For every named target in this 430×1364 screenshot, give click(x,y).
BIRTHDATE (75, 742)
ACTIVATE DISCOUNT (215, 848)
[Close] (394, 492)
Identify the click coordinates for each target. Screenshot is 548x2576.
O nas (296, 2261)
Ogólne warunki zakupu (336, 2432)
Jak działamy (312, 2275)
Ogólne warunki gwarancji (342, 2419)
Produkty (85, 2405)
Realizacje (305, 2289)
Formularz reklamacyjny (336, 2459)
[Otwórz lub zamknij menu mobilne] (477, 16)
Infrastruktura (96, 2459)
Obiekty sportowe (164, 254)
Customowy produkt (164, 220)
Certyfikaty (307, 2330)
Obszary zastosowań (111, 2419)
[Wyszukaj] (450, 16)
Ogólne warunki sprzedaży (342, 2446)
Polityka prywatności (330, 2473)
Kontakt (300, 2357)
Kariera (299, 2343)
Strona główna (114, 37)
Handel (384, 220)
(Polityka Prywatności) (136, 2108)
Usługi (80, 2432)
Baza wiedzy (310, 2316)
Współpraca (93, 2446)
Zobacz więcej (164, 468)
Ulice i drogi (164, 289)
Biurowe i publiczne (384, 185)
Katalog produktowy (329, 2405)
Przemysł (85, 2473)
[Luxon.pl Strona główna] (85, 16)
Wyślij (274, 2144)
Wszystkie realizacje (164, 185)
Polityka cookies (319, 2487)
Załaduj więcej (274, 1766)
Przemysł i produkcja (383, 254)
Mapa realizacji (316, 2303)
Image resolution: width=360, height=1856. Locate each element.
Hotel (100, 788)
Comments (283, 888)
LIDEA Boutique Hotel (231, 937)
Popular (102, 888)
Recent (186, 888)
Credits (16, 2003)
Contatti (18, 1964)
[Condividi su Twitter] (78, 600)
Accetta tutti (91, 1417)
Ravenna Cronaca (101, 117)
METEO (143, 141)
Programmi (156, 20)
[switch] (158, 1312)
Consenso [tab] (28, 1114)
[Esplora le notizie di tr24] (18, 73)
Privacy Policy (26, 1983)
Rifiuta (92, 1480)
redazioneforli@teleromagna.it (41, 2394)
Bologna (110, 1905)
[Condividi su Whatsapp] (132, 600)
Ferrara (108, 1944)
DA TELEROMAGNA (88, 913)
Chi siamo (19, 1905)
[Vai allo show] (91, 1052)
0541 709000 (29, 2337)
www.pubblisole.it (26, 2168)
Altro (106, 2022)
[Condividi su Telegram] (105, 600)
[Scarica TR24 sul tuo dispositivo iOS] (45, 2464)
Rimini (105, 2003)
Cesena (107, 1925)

------------------------------------------------------------------------

_Directions for this task_
Copy every record exactly, with nothing added or dropped.

_Reply_
For every named target in this 430×1364 screenshot, give click(x,y).
BIRTHDATE (75, 742)
ACTIVATE DISCOUNT (215, 848)
[Close] (394, 492)
Identify the click coordinates for each target. Screenshot is 548x2576.
O nas (296, 2261)
Ogólne warunki zakupu (336, 2432)
Jak działamy (312, 2275)
Ogólne warunki gwarancji (342, 2419)
Produkty (85, 2405)
Realizacje (305, 2289)
Formularz reklamacyjny (336, 2459)
[Otwórz lub zamknij menu mobilne] (477, 16)
Infrastruktura (96, 2459)
Obiekty sportowe (164, 254)
Customowy produkt (164, 220)
Certyfikaty (307, 2330)
Obszary zastosowań (111, 2419)
[Wyszukaj] (450, 16)
Ogólne warunki sprzedaży (342, 2446)
Polityka prywatności (330, 2473)
Kontakt (300, 2357)
Kariera (299, 2343)
Strona główna (114, 37)
Handel (384, 220)
(Polityka Prywatności) (136, 2108)
Usługi (80, 2432)
Baza wiedzy (310, 2316)
Współpraca (93, 2446)
Zobacz więcej (164, 468)
Ulice i drogi (164, 289)
Biurowe i publiczne (384, 185)
Katalog produktowy (329, 2405)
Przemysł (85, 2473)
[Luxon.pl Strona główna] (85, 16)
Wyślij (274, 2144)
Wszystkie realizacje (164, 185)
Polityka cookies (319, 2487)
Załaduj więcej (274, 1766)
Przemysł i produkcja (383, 254)
Mapa realizacji (316, 2303)
Image resolution: width=360, height=1856. Locate each element.
Hotel (100, 788)
Comments (283, 888)
LIDEA Boutique Hotel (231, 937)
Popular (102, 888)
Recent (186, 888)
Credits (16, 2003)
Contatti (18, 1964)
[Condividi su Twitter] (78, 600)
Accetta tutti (91, 1417)
Ravenna Cronaca (101, 117)
METEO (143, 141)
Programmi (156, 20)
[switch] (158, 1312)
Consenso [tab] (28, 1114)
[Esplora le notizie di tr24] (18, 73)
Privacy Policy (26, 1983)
Rifiuta (92, 1480)
redazioneforli@teleromagna.it (41, 2394)
Bologna (110, 1905)
[Condividi su Whatsapp] (132, 600)
Ferrara (108, 1944)
DA TELEROMAGNA (88, 913)
Chi siamo (19, 1905)
[Vai allo show] (91, 1052)
0541 709000 (29, 2337)
www.pubblisole.it (26, 2168)
Altro (106, 2022)
[Condividi su Telegram] (105, 600)
[Scarica TR24 sul tuo dispositivo iOS] (45, 2464)
Rimini (105, 2003)
Cesena (107, 1925)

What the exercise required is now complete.